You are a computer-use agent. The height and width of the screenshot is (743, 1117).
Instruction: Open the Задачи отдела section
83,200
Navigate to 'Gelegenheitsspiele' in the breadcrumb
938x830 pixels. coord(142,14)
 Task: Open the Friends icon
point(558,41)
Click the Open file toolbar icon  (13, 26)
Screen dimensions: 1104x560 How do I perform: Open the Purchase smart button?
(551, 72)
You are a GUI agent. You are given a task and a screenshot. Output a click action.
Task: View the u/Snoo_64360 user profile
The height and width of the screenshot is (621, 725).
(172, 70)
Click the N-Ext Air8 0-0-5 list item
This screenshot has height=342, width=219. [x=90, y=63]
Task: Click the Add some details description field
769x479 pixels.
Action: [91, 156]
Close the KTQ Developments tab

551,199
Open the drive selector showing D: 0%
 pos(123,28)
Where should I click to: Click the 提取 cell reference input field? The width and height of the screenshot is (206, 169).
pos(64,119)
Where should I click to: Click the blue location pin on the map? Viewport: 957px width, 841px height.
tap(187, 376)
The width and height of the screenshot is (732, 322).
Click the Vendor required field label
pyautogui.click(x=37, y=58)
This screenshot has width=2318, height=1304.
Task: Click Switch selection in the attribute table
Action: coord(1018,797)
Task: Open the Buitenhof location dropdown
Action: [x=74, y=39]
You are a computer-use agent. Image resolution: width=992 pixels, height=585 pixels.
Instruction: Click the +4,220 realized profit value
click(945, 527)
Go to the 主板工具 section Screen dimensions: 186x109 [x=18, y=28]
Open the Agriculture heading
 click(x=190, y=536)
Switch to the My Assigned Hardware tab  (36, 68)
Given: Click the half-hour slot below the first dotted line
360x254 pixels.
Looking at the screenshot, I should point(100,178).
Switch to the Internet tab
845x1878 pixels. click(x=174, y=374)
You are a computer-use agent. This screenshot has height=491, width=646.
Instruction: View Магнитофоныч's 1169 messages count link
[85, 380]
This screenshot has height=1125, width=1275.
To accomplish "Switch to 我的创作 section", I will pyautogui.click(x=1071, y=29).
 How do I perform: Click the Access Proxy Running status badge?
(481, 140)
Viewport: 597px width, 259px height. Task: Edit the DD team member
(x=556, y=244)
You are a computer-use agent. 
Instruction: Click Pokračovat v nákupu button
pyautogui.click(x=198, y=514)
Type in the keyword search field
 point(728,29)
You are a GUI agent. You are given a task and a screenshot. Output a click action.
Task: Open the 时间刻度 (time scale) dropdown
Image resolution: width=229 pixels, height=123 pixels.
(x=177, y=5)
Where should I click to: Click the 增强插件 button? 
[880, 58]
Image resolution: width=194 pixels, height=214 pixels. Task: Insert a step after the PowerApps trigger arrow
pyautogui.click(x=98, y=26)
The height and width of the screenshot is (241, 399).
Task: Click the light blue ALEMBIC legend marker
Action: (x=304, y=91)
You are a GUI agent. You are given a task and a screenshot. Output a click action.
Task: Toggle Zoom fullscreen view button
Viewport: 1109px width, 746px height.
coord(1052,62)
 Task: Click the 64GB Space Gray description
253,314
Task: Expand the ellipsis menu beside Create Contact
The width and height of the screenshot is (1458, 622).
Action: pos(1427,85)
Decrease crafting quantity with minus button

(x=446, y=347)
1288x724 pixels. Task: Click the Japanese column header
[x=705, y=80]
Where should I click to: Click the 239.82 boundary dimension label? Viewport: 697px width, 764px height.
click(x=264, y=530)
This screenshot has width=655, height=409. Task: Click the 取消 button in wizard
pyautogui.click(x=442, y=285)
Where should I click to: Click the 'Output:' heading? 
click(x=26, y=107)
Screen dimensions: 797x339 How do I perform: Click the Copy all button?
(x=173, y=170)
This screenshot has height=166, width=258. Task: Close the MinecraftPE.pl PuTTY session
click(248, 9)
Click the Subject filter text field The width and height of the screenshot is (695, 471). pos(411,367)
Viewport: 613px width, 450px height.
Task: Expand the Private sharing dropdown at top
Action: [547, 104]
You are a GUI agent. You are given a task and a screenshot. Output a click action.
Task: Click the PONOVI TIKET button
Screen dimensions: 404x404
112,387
────
WORK REQUIRED:
Reproduce all of the records above word for word, keeping every line unchanged and in the same order.

EXPECTED ANSWER:
You are a computer-use agent. The height and width of the screenshot is (743, 1117).
Instruction: Open the Задачи отдела section
83,200
Navigate to 'Gelegenheitsspiele' in the breadcrumb
938x830 pixels. coord(142,14)
 Task: Open the Friends icon
point(558,41)
Click the Open file toolbar icon  (13, 26)
Screen dimensions: 1104x560 How do I perform: Open the Purchase smart button?
(551, 72)
You are a GUI agent. You are given a task and a screenshot. Output a click action.
Task: View the u/Snoo_64360 user profile
The height and width of the screenshot is (621, 725).
(172, 70)
Click the N-Ext Air8 0-0-5 list item
This screenshot has height=342, width=219. [x=90, y=63]
Task: Click the Add some details description field
769x479 pixels.
Action: [91, 156]
Close the KTQ Developments tab

551,199
Open the drive selector showing D: 0%
 pos(123,28)
Where should I click to: Click the 提取 cell reference input field? The width and height of the screenshot is (206, 169).
pos(64,119)
Where should I click to: Click the blue location pin on the map? Viewport: 957px width, 841px height.
tap(187, 376)
The width and height of the screenshot is (732, 322).
Click the Vendor required field label
pyautogui.click(x=37, y=58)
This screenshot has width=2318, height=1304.
Task: Click Switch selection in the attribute table
Action: coord(1018,797)
Task: Open the Buitenhof location dropdown
Action: [x=74, y=39]
You are a computer-use agent. Image resolution: width=992 pixels, height=585 pixels.
Instruction: Click the +4,220 realized profit value
click(945, 527)
Go to the 主板工具 section Screen dimensions: 186x109 [x=18, y=28]
Open the Agriculture heading
 click(x=190, y=536)
Switch to the My Assigned Hardware tab  (36, 68)
Given: Click the half-hour slot below the first dotted line
360x254 pixels.
Looking at the screenshot, I should point(100,178).
Switch to the Internet tab
845x1878 pixels. click(x=174, y=374)
You are a computer-use agent. This screenshot has height=491, width=646.
Instruction: View Магнитофоныч's 1169 messages count link
[85, 380]
This screenshot has height=1125, width=1275.
To accomplish "Switch to 我的创作 section", I will pyautogui.click(x=1071, y=29).
 How do I perform: Click the Access Proxy Running status badge?
(481, 140)
Viewport: 597px width, 259px height. Task: Edit the DD team member
(x=556, y=244)
You are a computer-use agent. 
Instruction: Click Pokračovat v nákupu button
pyautogui.click(x=198, y=514)
Type in the keyword search field
 point(728,29)
You are a GUI agent. You are given a task and a screenshot. Output a click action.
Task: Open the 时间刻度 (time scale) dropdown
Image resolution: width=229 pixels, height=123 pixels.
(x=177, y=5)
Where should I click to: Click the 增强插件 button? 
[880, 58]
Image resolution: width=194 pixels, height=214 pixels. Task: Insert a step after the PowerApps trigger arrow
pyautogui.click(x=98, y=26)
The height and width of the screenshot is (241, 399).
Task: Click the light blue ALEMBIC legend marker
Action: (x=304, y=91)
You are a GUI agent. You are given a task and a screenshot. Output a click action.
Task: Toggle Zoom fullscreen view button
Viewport: 1109px width, 746px height.
coord(1052,62)
 Task: Click the 64GB Space Gray description
253,314
Task: Expand the ellipsis menu beside Create Contact
The width and height of the screenshot is (1458, 622).
Action: pos(1427,85)
Decrease crafting quantity with minus button

(x=446, y=347)
1288x724 pixels. Task: Click the Japanese column header
[x=705, y=80]
Where should I click to: Click the 239.82 boundary dimension label? Viewport: 697px width, 764px height.
click(x=264, y=530)
This screenshot has width=655, height=409. Task: Click the 取消 button in wizard
pyautogui.click(x=442, y=285)
Where should I click to: Click the 'Output:' heading? 
click(x=26, y=107)
Screen dimensions: 797x339 How do I perform: Click the Copy all button?
(x=173, y=170)
This screenshot has height=166, width=258. Task: Close the MinecraftPE.pl PuTTY session
click(248, 9)
Click the Subject filter text field The width and height of the screenshot is (695, 471). pos(411,367)
Viewport: 613px width, 450px height.
Task: Expand the Private sharing dropdown at top
Action: [547, 104]
You are a GUI agent. You are given a task and a screenshot. Output a click action.
Task: Click the PONOVI TIKET button
Screen dimensions: 404x404
112,387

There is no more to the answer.